> **Task statement**
Drop the pictures; give again exactly the lines from the one holding "Open the 263 フォロー following list" through the end of the data.

[Pixel coordinate grounding data]
^^^^^^^^

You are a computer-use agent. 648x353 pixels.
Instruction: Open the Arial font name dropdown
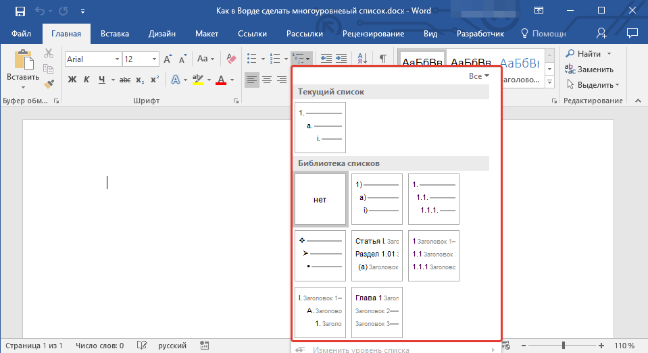tap(117, 59)
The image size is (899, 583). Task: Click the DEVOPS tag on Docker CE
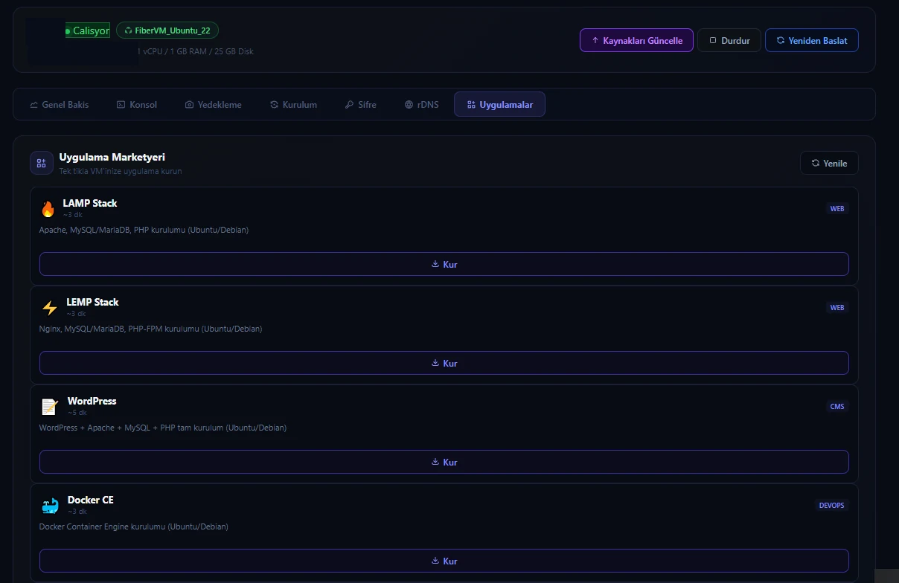click(831, 506)
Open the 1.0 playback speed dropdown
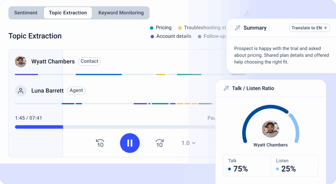336x184 pixels. point(189,143)
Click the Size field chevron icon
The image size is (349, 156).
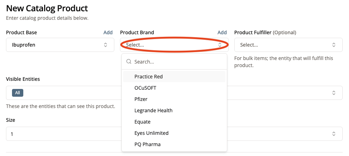click(334, 134)
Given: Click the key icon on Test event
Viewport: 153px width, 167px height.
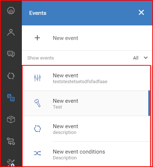Looking at the screenshot, I should point(37,103).
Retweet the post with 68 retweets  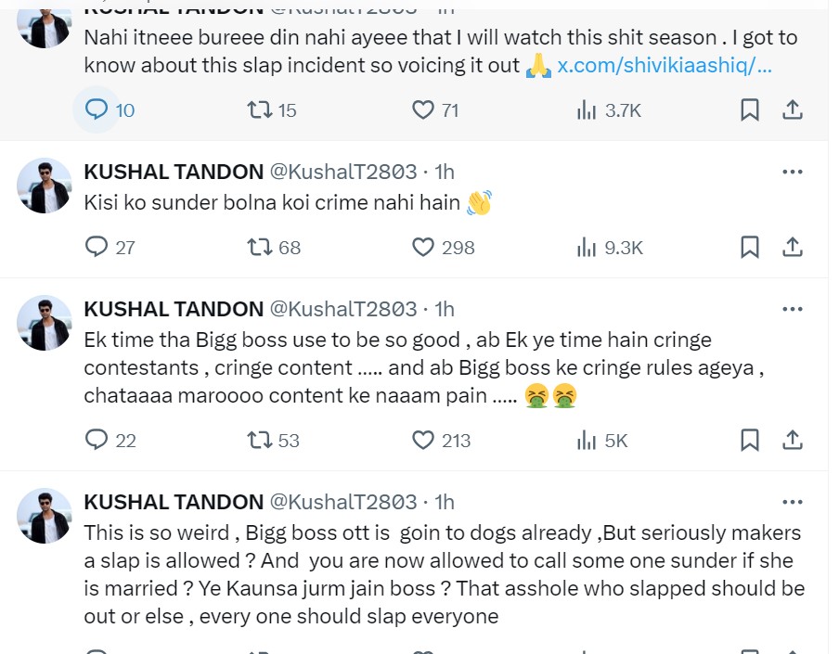(x=260, y=247)
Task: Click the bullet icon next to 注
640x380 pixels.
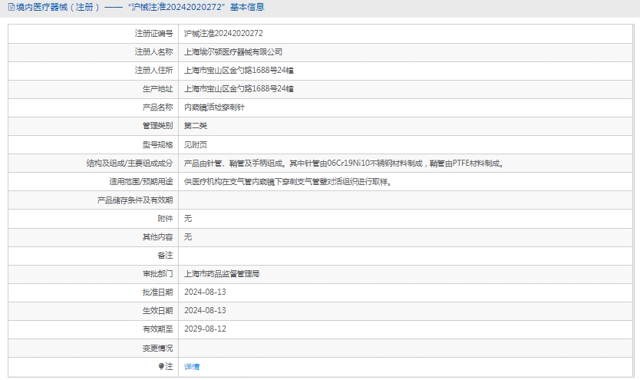Action: click(x=161, y=366)
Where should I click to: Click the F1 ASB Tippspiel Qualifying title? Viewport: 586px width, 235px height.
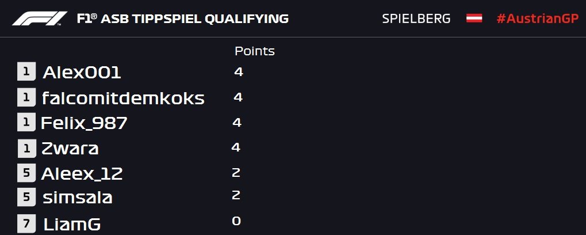point(183,18)

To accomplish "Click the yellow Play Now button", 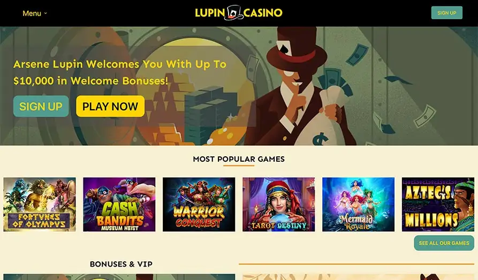I will [x=110, y=106].
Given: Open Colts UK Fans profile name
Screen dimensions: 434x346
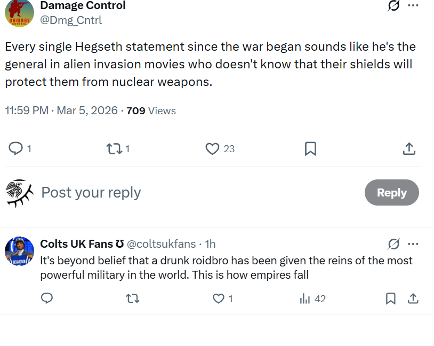Looking at the screenshot, I should coord(77,244).
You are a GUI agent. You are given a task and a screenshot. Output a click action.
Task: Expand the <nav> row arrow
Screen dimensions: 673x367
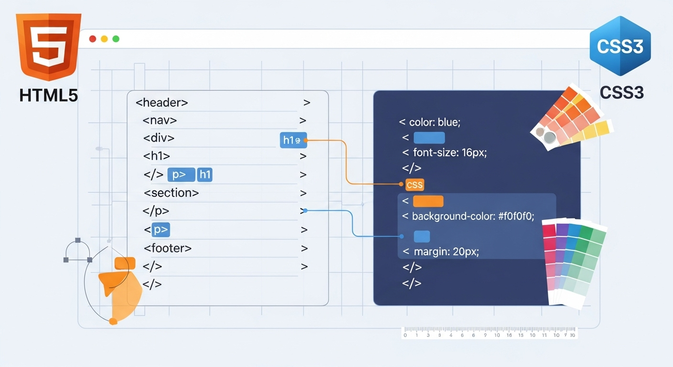tap(303, 120)
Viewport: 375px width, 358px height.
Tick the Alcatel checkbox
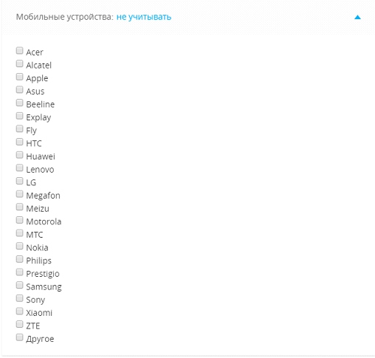coord(19,63)
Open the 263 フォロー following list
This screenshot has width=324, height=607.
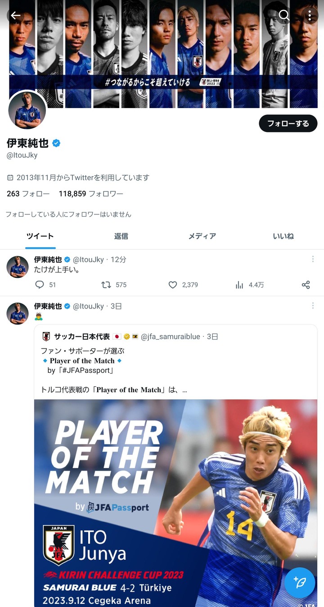pos(28,194)
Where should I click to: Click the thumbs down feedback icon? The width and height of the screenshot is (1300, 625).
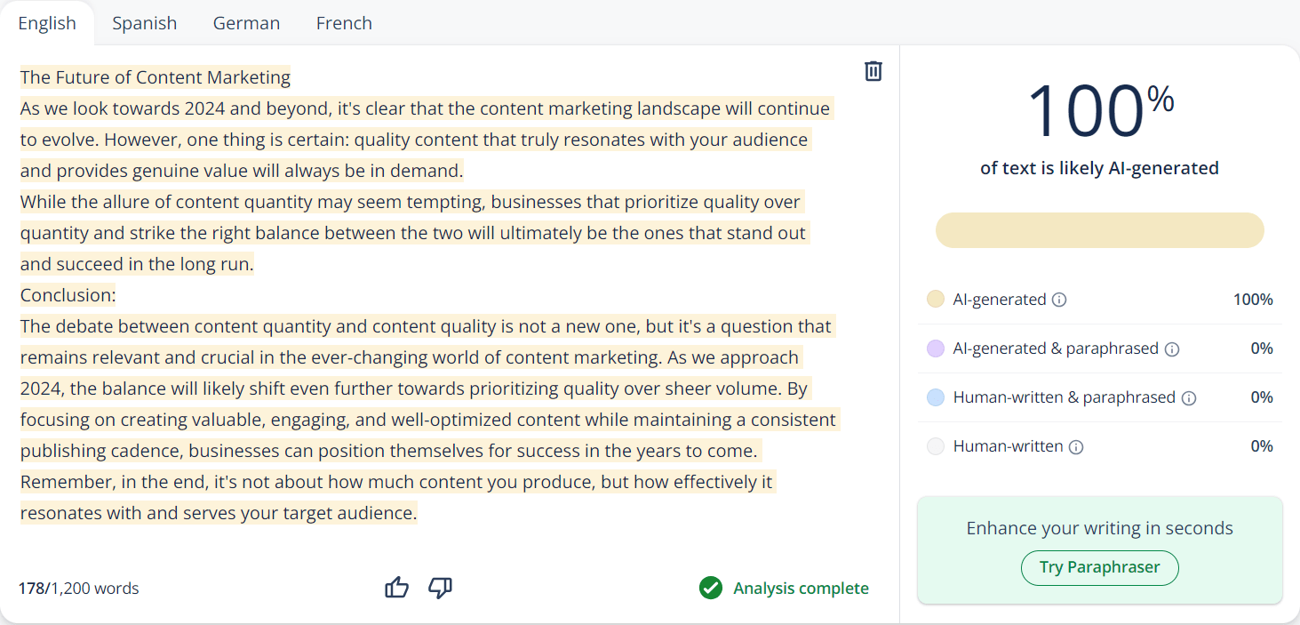[440, 588]
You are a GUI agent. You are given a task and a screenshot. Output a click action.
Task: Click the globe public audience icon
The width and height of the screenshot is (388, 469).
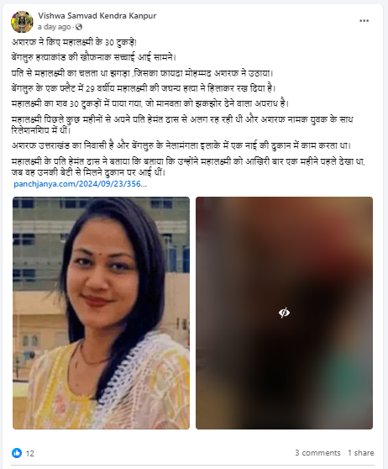(x=79, y=27)
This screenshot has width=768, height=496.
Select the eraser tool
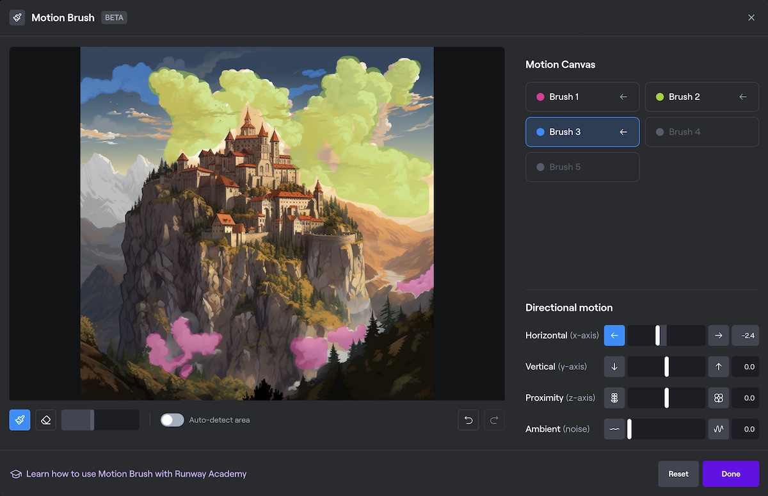point(45,420)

^^^^^^^^

> **Expected answer**
Open the 263 フォロー following list
This screenshot has width=324, height=607.
pos(28,194)
Where should I click to: Click the thumbs down feedback icon? The width and height of the screenshot is (1300, 625).
[440, 588]
You are a GUI agent. You are given a task and a screenshot. Output a click action.
Task: Click the globe public audience icon
The width and height of the screenshot is (388, 469).
(x=79, y=27)
This screenshot has width=768, height=496.
Select the eraser tool
point(45,420)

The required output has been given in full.